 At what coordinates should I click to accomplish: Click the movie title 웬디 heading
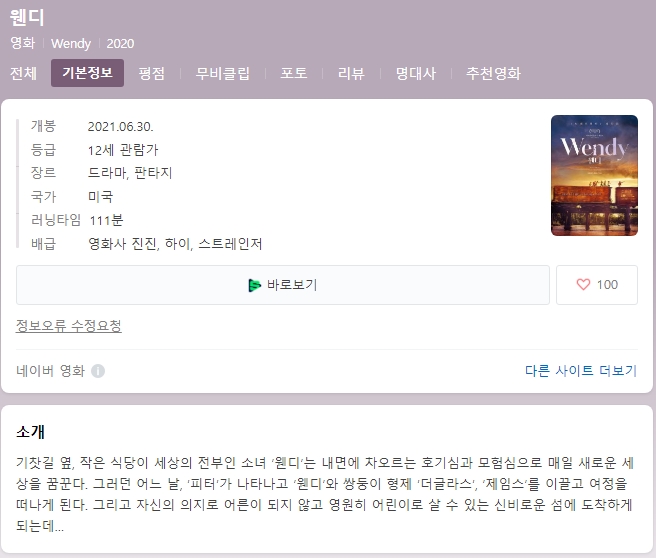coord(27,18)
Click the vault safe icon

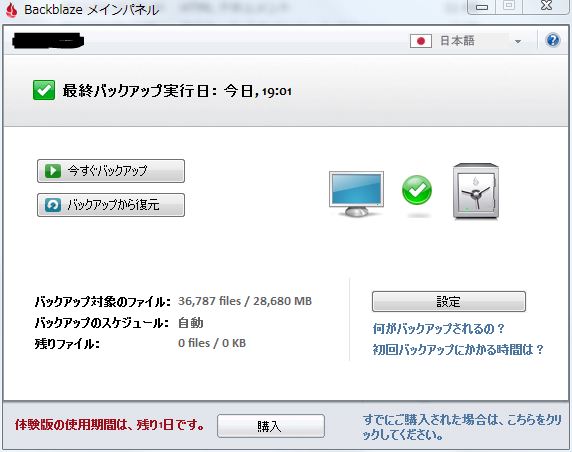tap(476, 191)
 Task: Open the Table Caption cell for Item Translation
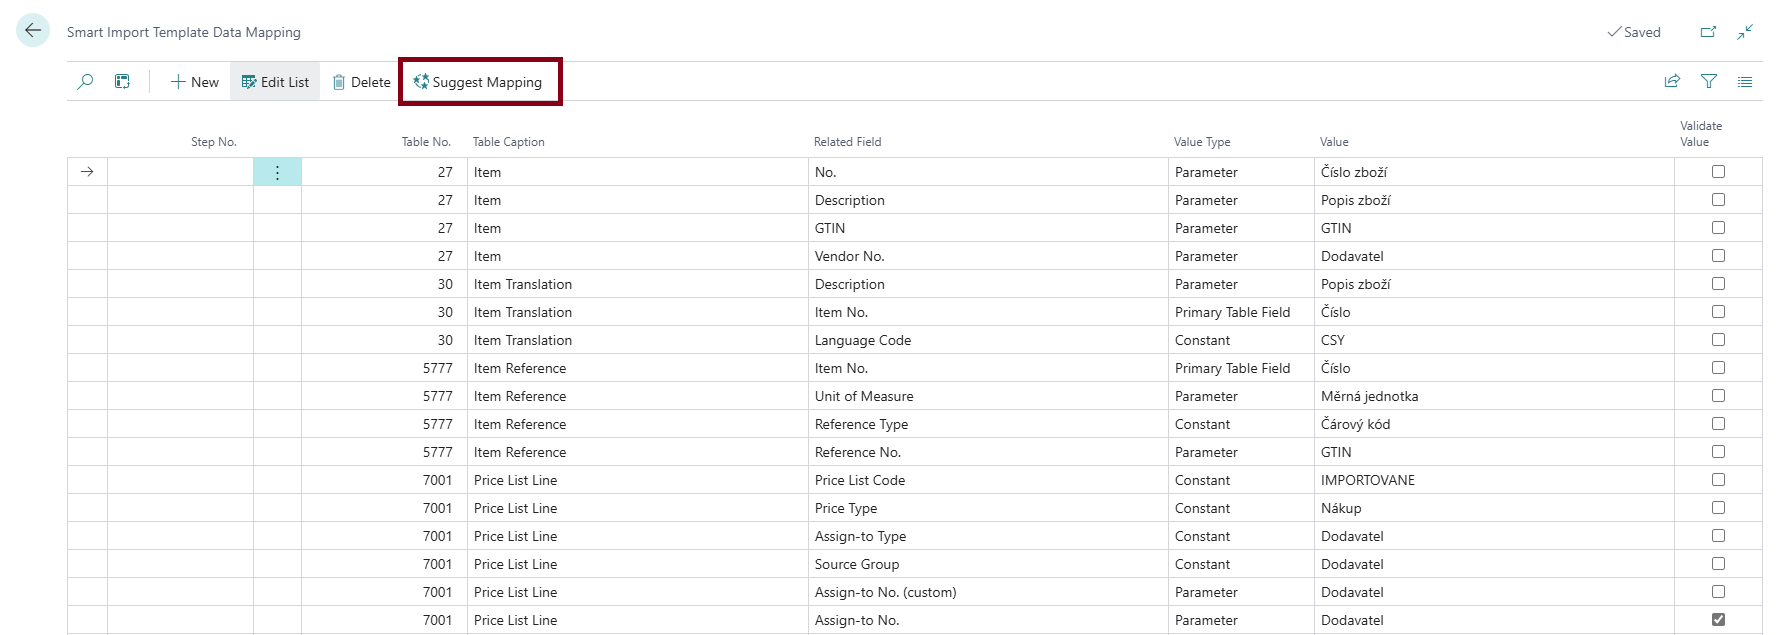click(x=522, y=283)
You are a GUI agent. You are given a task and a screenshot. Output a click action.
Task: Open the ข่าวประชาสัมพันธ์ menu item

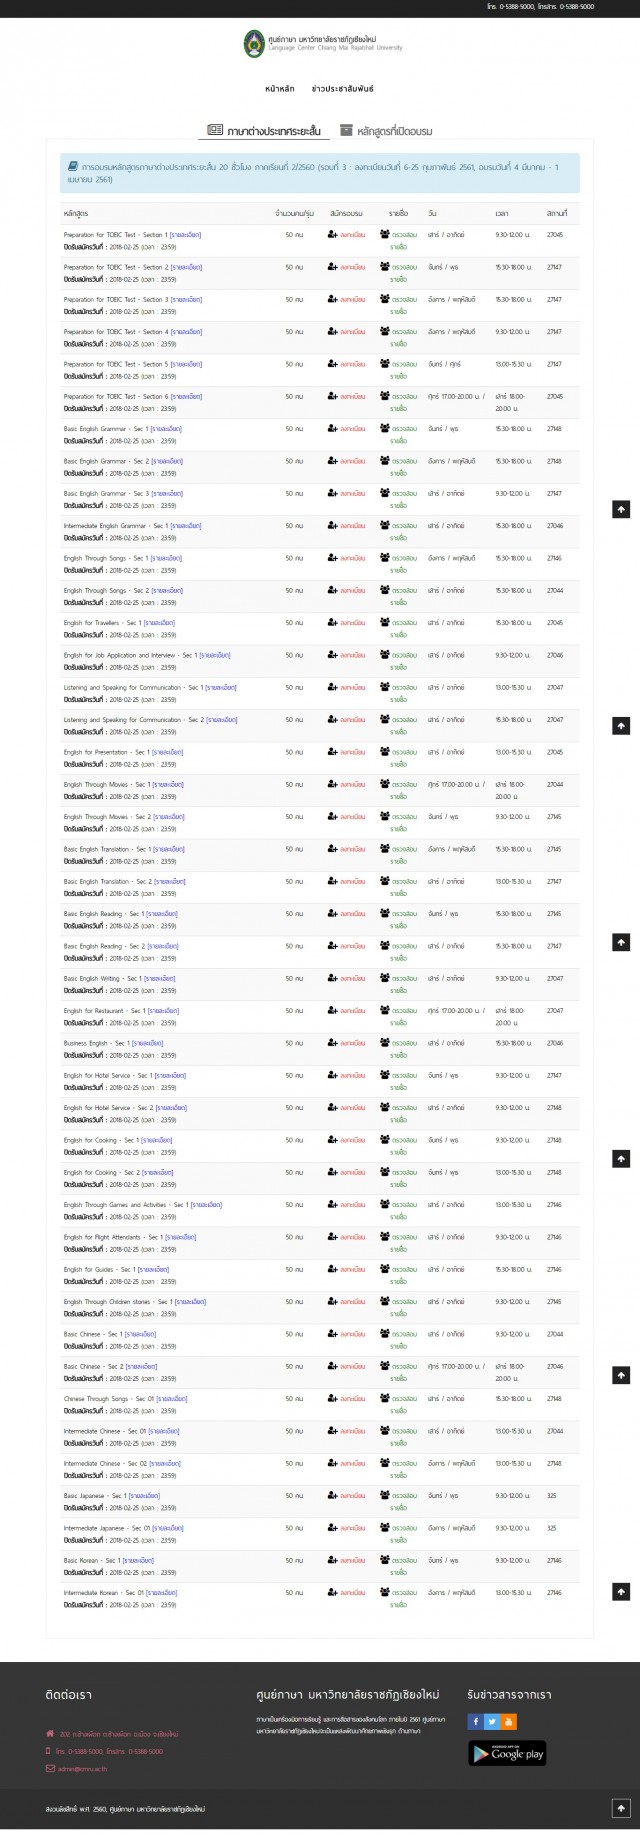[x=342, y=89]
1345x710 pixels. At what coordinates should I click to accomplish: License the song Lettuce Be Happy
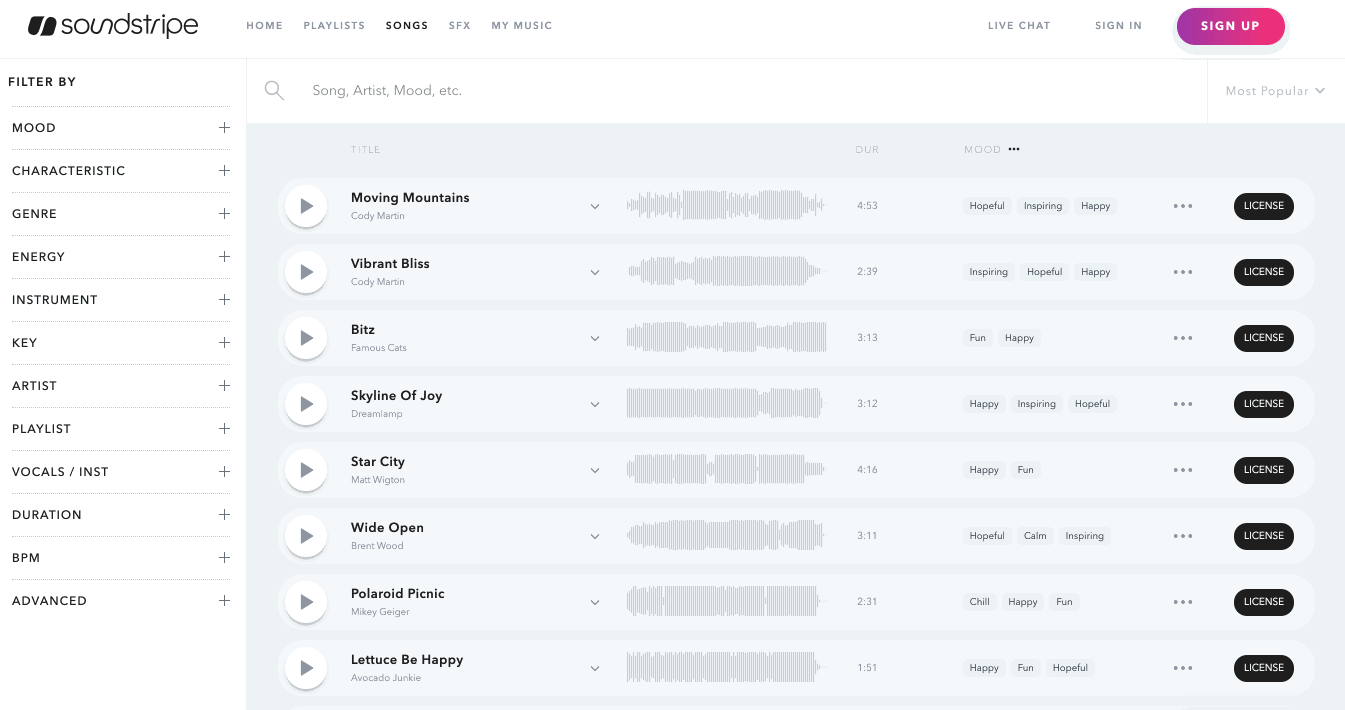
+---+
• [What needs to be done]: Reproduce every line of text from the records above without any changes, and leave out the pictures.

• [Answer to this exercise]:
 At what coordinates should I click to accomplish: Click the movie title 웬디 heading
coord(27,18)
Click the vault safe icon

tap(476, 191)
 Task: Open the Table Caption cell for Item Translation
click(x=522, y=283)
You are a GUI agent. You are given a task and a screenshot. Output a click action.
Task: Open the ข่าวประชาสัมพันธ์ menu item

[x=342, y=89]
1345x710 pixels. At what coordinates should I click to accomplish: License the song Lettuce Be Happy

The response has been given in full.